Boxen: Das Duell Anthony Joshua vs. Wladimir Klitschko elektrisiert die Boxwelt

17. Dezember 2016 - 10:41 Uhr

Schnelle Hände, gute Beinarbeit und eine vernichtende Rechte: Anthony Joshua gilt im Schwergewichtsboxen als der kommende Mann. Der Olympiasieger von 2012 hat mit seinen 27 Jahren der Königsklasse schon seinen Stempel aufgedrückt und alle seine 18 Profikämpfe vorzeitig gewonnen. Am 29. April will der Brite das 'Denkmal' Wladimir Klitschko im Londoner Wembley-Stadion vor 90.000 Menschen vom Sockel stoßen.

"Wenn ich Wladimir schlagen will, muss ich ein höheres Level erreichen", sagte Joshua am Wochenende, nachdem er den US-Amerikaner Eric Molina in der dritten Runde durch Technischen K.o. 'entsorgt' hatte. Die gesunde Selbsteinschätzung und eine gewisse Unerschrockenheit gehören zu den Stärken von Anthony Oluwafemi Olaseni Joshua, der als Sohn nigerianischer Einwanderer zurzeit in England Box-Geschichte schreibt.

Joshua kennt Klitschko aus dem Eff-Eff. 2014 waren sich die beiden Modellathleten (je 1,98 m groß) im Ring schon einmal ganz nahe. Klitschko hatte Joshua vor seinem Kampf gegen Kubrat Pulew zum Sparring eingeladen. Der aufstrebende Engländer nahm dankend an, schaute sich die Tricks von 'Dr. Steelhammer' aus der Nähe an und könnte im April davon profitieren.

Beide respektieren sich. Klitschko wünschte sich Joshua sogar als Nachfolger, wohl in dem Glauben, nicht mehr gegen den 13 Jahre jüngeren Linksausleger antreten zu müssen. Doch seine Niederlage im November 2015 gegen Tyson Fury und dessen anschließender Rückzug brachten alles durcheinander. Jetzt heißt das Mega-Duell 2017: Klitschko vs. Joshua – der alte Maestro aller Klassen gegen den jungen Kronprinzen.
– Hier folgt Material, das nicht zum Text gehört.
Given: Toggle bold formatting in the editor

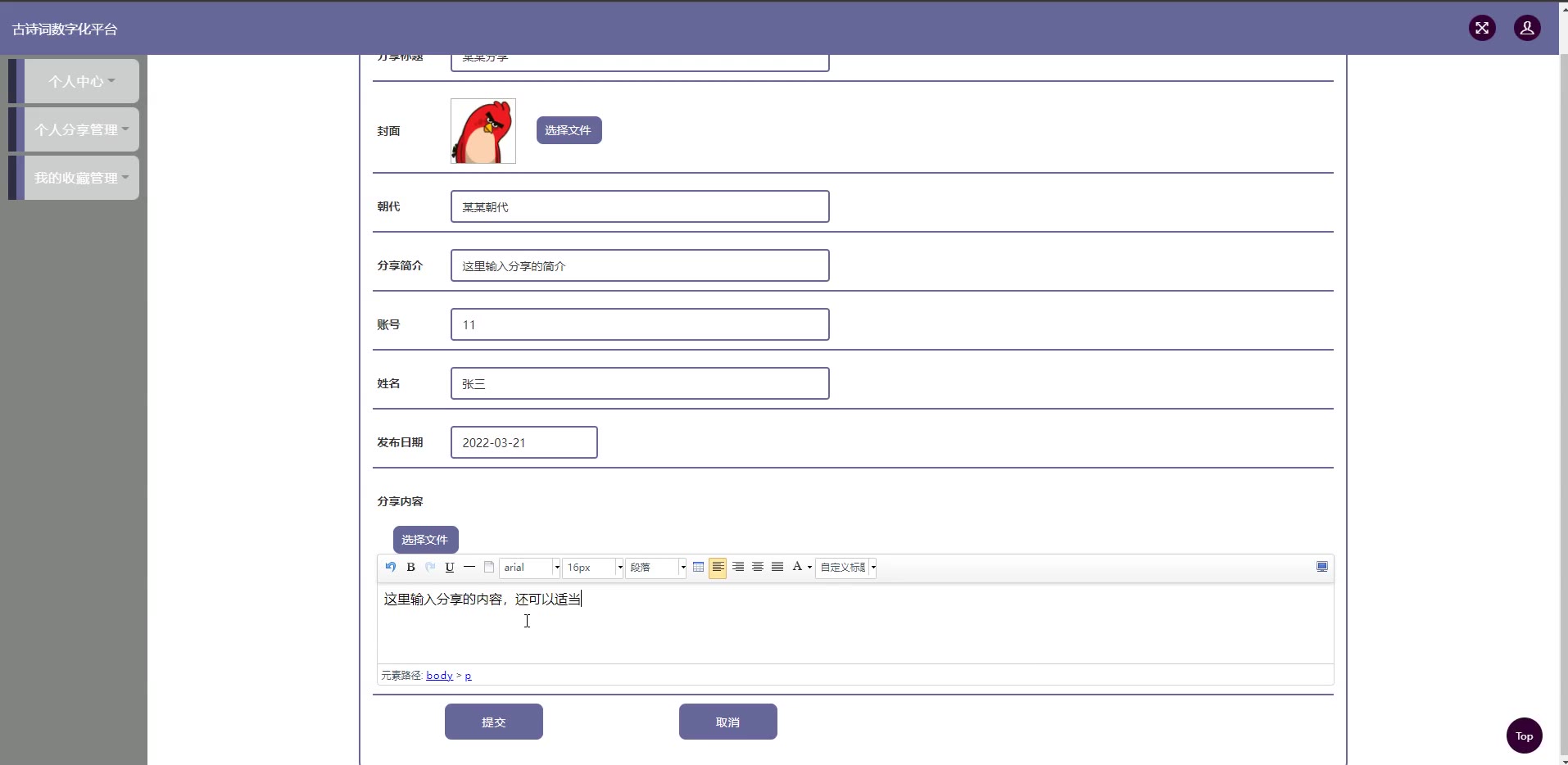Looking at the screenshot, I should pos(410,567).
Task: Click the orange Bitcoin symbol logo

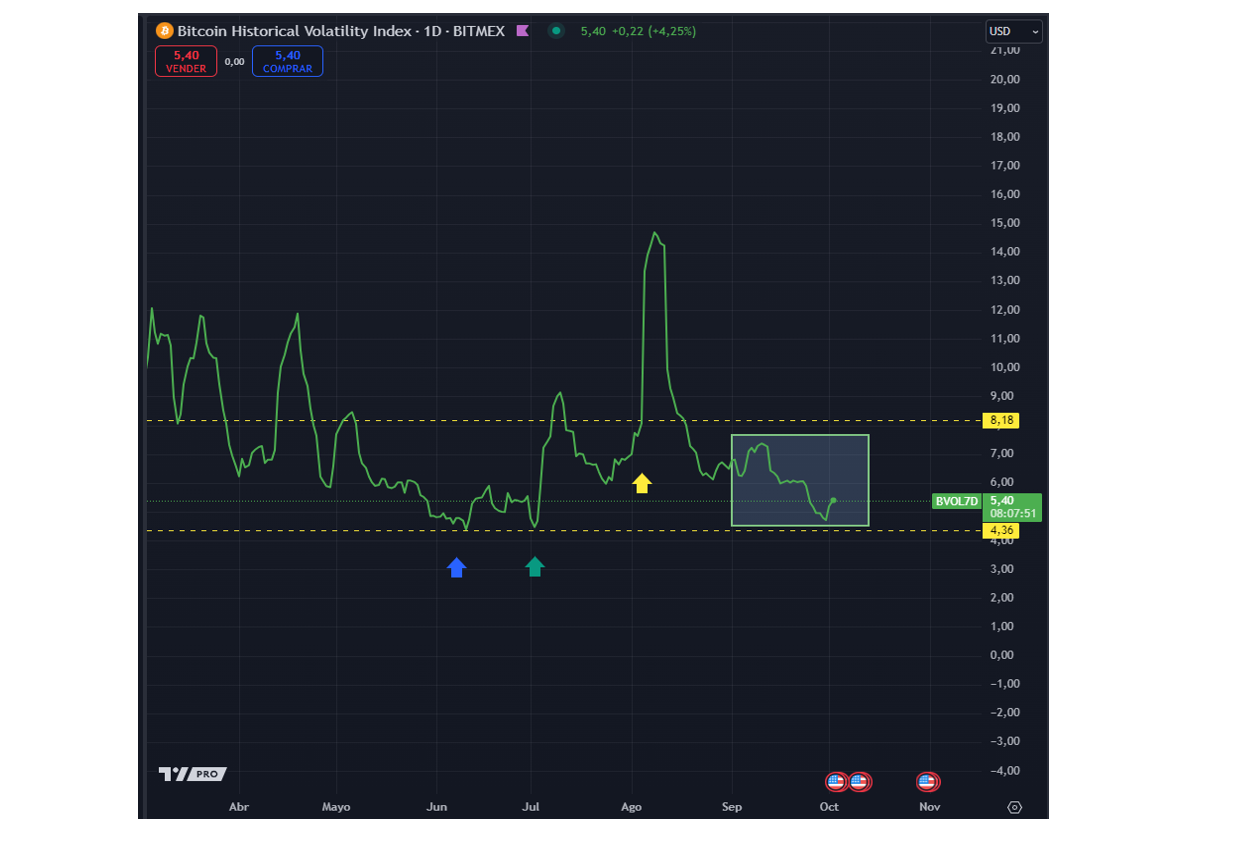Action: click(x=165, y=31)
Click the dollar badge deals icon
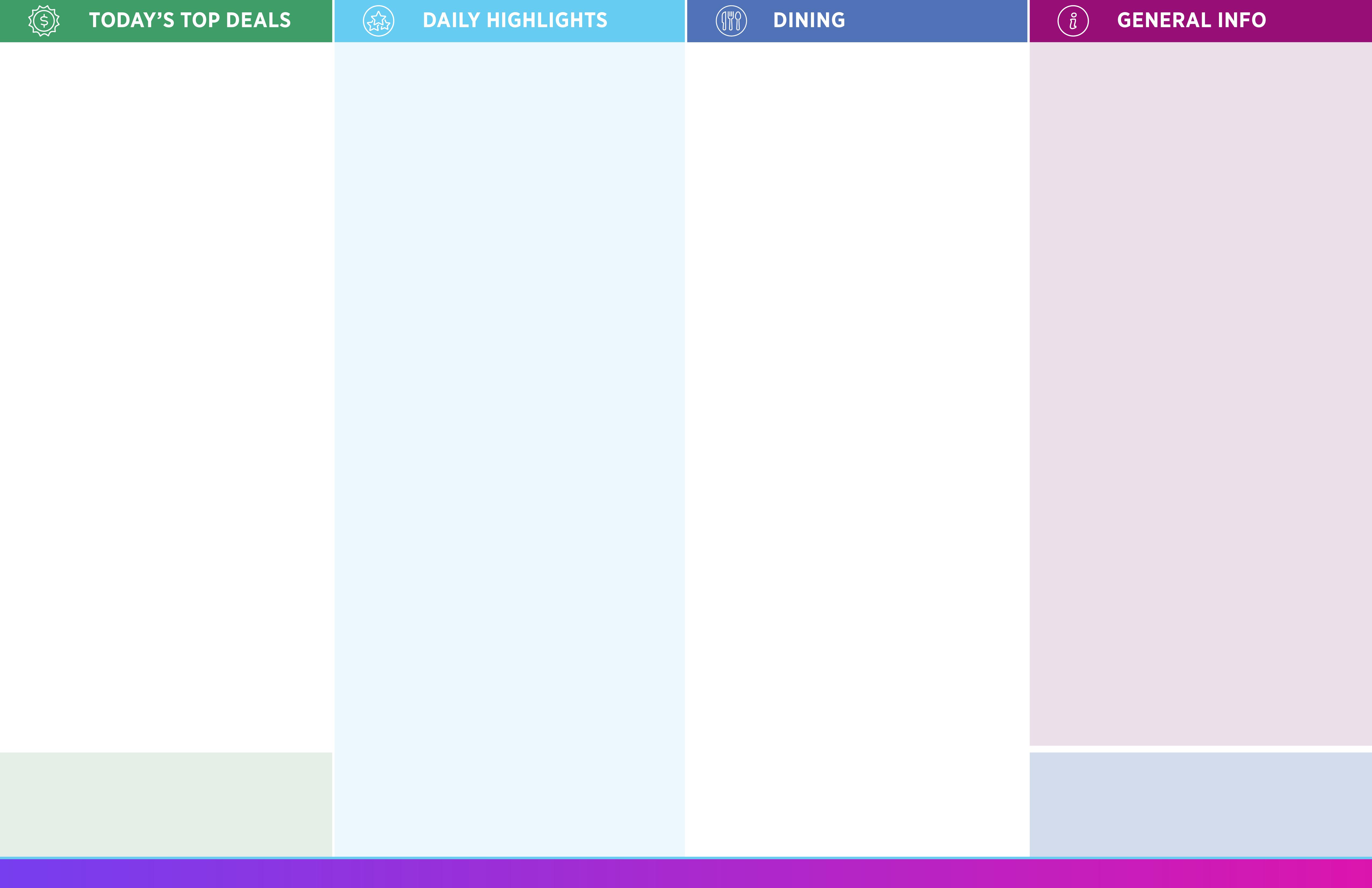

Joshua: "Wir sind alle Löwen"

Boxing Britain - Anthony Joshua v Eric Molina IBF World Heavyweight Title - Manchester Arena - 10/12/16 Anthony Joshua celebrates his win with Wladimir Klitschko Action Images via Reuters / Andrew Couldridge Livepic EDITORIAL USE ONLY.
Kronprinz vs. Altmeister - das Duell Anthony Joshua vs. Wladimir Klitschko elektrisiert die Boxwelt.
© REUTERS, Andrew Couldridge, jlee

Ähnlich wie Klitschko gilt Joshua als zurückhaltender Vertreter seiner Zunft. Als er in der Nacht zu Sonntag nach dem Sieg gegen Molina gefragt wurde, wie er denn diese Fokussierung aufs Boxen und die nötige Disziplin hinkriegen würde, ob er dazu Kokain und Heroin benötige, lächelte er nur und gab Einblicke in sein Leben: "Wir wurden von klein auf geschleift, gehetzt, es ging immer um Erfolg. Ich war lange Amateur, das waren alle Löwen, alle waren hungrig." Er habe jedoch früh erkannt, dass Geld oder teure Uhren nicht wichtig seien. "Es geht darum, fokussiert zu bleiben, seine Herkunft, seine Moral zu kennen, wofür du stehst, das ist mehr als nur Boxen. Das ist auch, warum ich mich schinden kann. Boxen ist ein Teil deiner Reise. Alles andere ist Bonus, glaub mir!", sagte Joshua.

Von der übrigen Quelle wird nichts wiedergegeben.